Reflections on burnout, disillusionment, and questioning the stories we were told

A publication of first-person essays naming what work feels like — without hero framing. These are lived reflections, not advice.

Empty office conference table with notebook, papers, and laptop in a subdued modern workplace

When I Began Noticing the Weight of Every Shift

When I Began Noticing the Weight of Every Shift

It didn’t announce itself — it just got heavier in the quiet after I clocked out.

At first, the end of a shift felt like release.

I’d walk out of the unit, breathe a deep breath, and feel a sense of “done” settle into my chest.

But over time, “done” no longer landed that way.

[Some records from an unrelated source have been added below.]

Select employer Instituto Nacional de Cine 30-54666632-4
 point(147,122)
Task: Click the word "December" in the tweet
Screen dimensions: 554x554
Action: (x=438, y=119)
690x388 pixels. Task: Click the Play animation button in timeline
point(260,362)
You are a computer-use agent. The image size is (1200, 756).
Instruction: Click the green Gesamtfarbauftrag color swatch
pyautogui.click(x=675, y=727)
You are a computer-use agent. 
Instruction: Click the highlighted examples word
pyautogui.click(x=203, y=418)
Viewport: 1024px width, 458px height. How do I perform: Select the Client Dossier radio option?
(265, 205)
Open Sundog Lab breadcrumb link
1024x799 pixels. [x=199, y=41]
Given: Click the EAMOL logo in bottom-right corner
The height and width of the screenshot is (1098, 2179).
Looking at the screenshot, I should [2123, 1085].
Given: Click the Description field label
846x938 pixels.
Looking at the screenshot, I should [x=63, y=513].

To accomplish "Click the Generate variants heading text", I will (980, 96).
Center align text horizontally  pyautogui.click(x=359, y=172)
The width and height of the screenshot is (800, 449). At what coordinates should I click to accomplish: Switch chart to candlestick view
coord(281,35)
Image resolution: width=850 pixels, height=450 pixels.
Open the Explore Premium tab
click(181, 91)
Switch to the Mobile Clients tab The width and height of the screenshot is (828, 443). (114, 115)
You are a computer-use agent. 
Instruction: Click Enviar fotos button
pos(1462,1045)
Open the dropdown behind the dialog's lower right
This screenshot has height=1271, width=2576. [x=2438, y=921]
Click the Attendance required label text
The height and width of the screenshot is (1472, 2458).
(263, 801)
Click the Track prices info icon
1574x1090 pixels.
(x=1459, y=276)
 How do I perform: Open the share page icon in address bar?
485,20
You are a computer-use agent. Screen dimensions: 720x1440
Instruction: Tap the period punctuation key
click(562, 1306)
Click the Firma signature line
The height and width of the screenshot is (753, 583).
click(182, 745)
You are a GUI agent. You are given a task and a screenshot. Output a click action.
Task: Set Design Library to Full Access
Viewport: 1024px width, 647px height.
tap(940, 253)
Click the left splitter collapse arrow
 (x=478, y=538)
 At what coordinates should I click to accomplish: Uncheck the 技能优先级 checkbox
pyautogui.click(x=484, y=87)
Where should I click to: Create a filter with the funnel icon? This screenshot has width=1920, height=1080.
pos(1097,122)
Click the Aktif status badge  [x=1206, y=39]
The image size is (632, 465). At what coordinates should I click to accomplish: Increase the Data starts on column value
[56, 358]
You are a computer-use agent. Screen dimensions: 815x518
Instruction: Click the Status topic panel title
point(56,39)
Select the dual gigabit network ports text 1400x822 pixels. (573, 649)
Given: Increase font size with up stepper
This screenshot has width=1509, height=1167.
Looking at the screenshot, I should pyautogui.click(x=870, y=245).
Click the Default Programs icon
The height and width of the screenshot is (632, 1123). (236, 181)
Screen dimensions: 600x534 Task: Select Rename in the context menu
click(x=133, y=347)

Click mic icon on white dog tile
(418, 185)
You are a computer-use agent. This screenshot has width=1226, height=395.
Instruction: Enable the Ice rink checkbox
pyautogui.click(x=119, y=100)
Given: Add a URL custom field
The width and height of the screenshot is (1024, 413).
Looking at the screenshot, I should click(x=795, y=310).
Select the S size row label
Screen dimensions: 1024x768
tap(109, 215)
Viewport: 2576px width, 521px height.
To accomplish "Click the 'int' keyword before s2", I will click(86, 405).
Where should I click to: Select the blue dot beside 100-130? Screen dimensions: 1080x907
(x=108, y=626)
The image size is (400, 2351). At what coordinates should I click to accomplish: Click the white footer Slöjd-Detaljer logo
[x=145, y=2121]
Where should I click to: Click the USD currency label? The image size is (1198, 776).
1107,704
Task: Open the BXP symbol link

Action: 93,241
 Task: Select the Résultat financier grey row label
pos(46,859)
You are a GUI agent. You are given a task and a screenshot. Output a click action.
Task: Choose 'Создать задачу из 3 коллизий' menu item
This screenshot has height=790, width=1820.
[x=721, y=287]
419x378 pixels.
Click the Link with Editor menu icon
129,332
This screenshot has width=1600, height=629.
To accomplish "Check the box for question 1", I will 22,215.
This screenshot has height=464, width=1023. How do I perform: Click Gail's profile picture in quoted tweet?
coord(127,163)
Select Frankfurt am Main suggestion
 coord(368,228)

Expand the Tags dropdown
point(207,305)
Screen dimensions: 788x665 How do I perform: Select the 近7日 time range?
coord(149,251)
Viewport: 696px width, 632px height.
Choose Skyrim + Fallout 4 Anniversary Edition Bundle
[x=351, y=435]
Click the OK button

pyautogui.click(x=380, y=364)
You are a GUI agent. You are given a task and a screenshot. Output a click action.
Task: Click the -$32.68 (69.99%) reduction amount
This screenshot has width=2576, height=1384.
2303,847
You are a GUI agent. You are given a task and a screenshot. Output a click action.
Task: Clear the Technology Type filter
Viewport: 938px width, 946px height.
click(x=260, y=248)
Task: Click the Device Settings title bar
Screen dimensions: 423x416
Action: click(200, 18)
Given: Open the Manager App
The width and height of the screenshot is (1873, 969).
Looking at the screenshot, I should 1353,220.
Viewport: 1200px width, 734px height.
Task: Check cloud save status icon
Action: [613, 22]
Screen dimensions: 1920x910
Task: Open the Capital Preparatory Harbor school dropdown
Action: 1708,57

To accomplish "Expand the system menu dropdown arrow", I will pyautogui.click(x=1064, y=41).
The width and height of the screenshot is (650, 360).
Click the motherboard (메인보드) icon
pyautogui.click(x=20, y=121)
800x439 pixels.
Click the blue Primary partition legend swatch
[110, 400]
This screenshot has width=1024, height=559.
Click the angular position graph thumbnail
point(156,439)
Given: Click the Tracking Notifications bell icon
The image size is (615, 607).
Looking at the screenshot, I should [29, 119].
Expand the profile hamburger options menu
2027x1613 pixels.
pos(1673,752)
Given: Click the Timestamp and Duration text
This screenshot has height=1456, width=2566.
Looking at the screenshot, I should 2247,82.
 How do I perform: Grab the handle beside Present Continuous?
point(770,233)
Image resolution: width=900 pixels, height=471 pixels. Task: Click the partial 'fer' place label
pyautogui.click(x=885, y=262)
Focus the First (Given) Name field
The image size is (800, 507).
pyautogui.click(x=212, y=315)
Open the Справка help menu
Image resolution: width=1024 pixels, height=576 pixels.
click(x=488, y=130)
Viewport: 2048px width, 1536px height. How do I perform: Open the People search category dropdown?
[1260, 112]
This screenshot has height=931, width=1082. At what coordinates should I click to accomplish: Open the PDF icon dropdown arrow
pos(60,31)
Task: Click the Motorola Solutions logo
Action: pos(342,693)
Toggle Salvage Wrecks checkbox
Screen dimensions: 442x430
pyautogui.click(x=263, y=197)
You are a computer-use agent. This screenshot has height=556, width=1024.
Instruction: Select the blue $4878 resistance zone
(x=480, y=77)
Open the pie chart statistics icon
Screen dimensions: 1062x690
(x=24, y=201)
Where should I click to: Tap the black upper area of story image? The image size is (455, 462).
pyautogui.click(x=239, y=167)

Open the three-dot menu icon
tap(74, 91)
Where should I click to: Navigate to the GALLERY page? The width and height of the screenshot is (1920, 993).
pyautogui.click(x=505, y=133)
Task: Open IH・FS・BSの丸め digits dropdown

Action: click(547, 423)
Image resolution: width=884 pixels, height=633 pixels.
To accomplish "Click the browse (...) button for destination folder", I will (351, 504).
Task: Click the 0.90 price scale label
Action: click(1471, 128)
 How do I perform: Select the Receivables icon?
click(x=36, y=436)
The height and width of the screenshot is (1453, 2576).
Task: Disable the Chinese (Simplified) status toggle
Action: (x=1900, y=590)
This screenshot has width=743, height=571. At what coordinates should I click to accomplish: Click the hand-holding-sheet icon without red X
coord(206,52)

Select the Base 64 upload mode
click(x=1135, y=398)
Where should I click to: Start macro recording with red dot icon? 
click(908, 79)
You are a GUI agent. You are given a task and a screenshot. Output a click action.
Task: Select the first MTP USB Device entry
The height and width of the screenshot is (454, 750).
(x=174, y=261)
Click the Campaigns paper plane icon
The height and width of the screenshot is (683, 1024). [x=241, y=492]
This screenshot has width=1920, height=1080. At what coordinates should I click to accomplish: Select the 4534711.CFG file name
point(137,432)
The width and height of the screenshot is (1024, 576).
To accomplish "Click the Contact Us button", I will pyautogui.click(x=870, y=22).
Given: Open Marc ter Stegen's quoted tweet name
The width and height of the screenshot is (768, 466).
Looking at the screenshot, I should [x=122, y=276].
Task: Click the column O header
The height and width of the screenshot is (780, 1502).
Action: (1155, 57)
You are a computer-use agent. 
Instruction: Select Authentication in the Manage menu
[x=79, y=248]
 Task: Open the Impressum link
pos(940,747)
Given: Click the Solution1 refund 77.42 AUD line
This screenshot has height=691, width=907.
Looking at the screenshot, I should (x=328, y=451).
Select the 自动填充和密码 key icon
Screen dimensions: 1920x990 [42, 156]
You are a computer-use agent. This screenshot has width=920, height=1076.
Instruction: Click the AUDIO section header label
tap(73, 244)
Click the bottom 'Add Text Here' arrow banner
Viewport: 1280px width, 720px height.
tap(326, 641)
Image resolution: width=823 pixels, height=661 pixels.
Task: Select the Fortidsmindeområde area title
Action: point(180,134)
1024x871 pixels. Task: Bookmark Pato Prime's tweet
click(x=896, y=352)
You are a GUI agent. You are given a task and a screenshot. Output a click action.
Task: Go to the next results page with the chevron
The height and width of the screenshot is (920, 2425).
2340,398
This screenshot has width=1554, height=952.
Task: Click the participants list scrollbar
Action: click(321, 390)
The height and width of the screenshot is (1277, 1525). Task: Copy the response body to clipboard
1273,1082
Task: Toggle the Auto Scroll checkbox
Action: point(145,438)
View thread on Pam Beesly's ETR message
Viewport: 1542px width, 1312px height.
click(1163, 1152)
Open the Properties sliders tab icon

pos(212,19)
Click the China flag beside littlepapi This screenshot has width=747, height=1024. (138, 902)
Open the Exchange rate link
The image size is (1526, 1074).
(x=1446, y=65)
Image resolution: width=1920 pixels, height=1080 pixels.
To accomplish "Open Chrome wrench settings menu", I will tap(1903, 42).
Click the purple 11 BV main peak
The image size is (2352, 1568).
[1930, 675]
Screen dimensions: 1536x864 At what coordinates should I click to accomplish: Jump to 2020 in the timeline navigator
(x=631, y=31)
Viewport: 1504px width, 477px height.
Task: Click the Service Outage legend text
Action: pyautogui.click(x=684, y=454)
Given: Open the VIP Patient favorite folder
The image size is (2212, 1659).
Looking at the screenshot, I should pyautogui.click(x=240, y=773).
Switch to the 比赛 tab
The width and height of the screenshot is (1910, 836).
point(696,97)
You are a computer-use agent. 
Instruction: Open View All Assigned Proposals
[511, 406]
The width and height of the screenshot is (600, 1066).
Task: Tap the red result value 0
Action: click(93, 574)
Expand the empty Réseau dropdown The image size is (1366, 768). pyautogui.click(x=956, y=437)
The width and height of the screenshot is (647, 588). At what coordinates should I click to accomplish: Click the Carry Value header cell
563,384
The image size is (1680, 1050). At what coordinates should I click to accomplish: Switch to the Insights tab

The work stayed with me long after the badge was clipped away.

I began to feel the weight of every shift between my shoulder blades, as if my body remembered before I did.

Why Shifts Started Feeling Heavier

Every shift asks something of you — your attention, your energy, your patience — in ways that never really stop at the clock.

In the early days, I didn’t notice this. I left it behind when I stepped out the door.

Noise used to drown the weight; silence revealed it.

But when I started noticing that quiet didn’t make the weight disappear, I realized something subtle had shifted inside me.

The weight was never purely physical — it had become something my body held onto.

This echoed what I wrote about in when my resting heartbeat still felt like an alarm.

How the Weight Showed Up Outside Work

It appeared in small ways — a lingering tension in my back, a tiredness that sleep didn’t resolve, an awareness that followed me into quiet spaces.

It wasn’t dramatic. It was subtle, like shadows lengthening at dusk.

Even when I was not on shift, I could feel it — like an echo that never quite faded.

Some weight doesn’t sit in your thoughts — it sits behind your ribs.

The weight wasn’t gone just because the work was done.

I saw a similar quiet build in when rest started making me anxious.

What the Weight Taught Me

I began to notice patterns — how certain shifts left me bowed forward, how I moved through my evening with a heaviness that wasn’t there before.

It became clear that the weight was not a sign of weakness — it was evidence of what I had carried, day after day.

Weight doesn’t always manifest as pain — often it shows up as presence you can’t ignore.

The weight wasn’t something I could shake off — it was part of the job that stayed with me long after the shift ended.

I later recognized this in when I noticed the quiet between shifts grew louder.

FAQ

Was this fatigue?

It was more than fatigue — it was an accumulation of emotional and physical tension that didn’t simply stop when the shift did.

Did I notice it immediately?

No. It was gradual — something I only recognized in reflection.

Did others feel the same?

Many do — but it often goes unspoken because the weight becomes familiar.

Each shift left an imprint — small, quiet, and persistent.

The work didn’t just end — it stayed with me, woven into my body’s memory.

If you feel the weight of your work lingering, you’re recognizing what this job quietly leaves behind.